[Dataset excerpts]
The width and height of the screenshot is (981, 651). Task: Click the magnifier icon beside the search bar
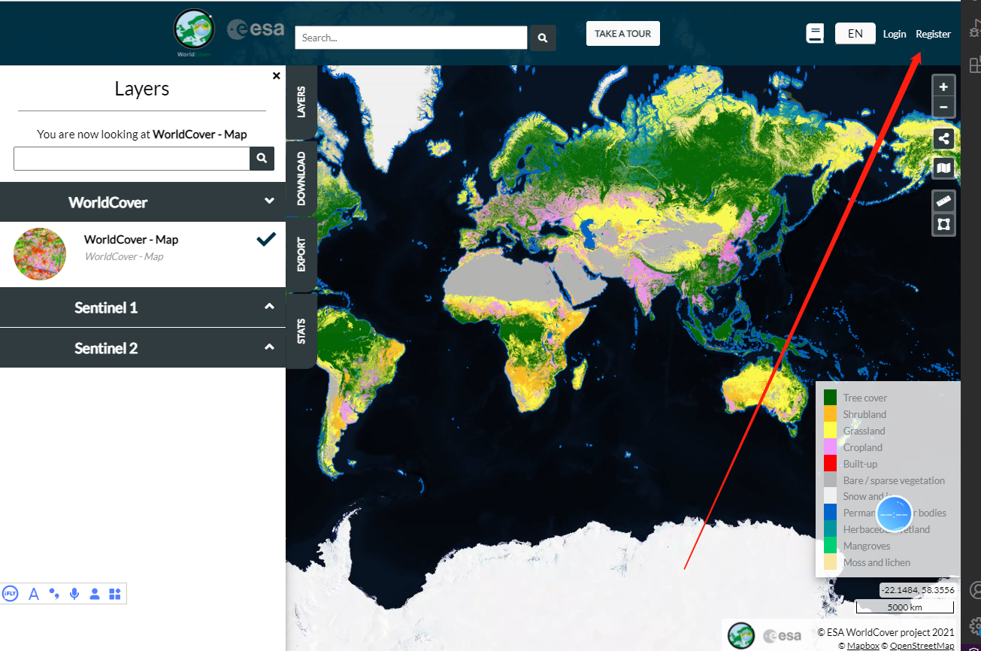coord(543,38)
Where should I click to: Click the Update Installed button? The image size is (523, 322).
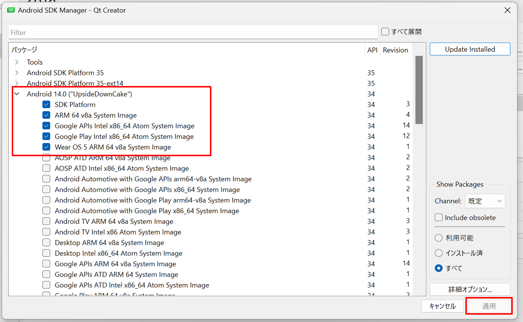(470, 49)
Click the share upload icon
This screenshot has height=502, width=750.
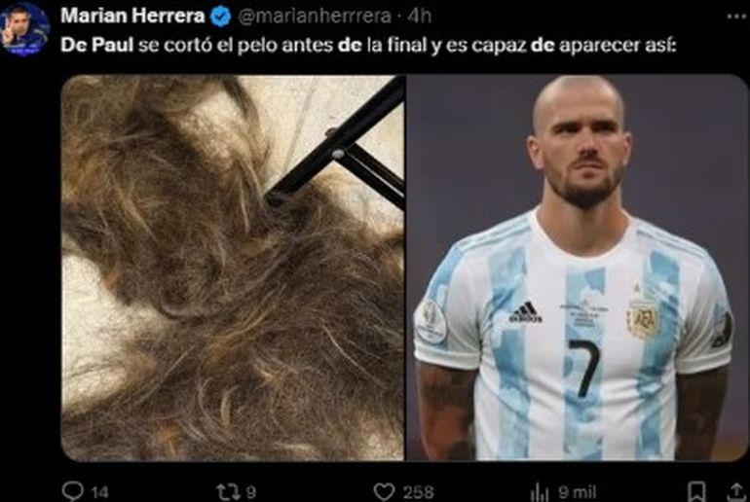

▶ [EXERCISE DETAILS]:
Your task is to reproduce every record exactly while omitting the pictures.

▶ [ANSWER BELOW]:
The width and height of the screenshot is (981, 651). Task: Click the magnifier icon beside the search bar
coord(543,38)
Where should I click to: Click the Update Installed button? The image size is (523, 322).
(470, 49)
Click the share upload icon
This screenshot has height=502, width=750.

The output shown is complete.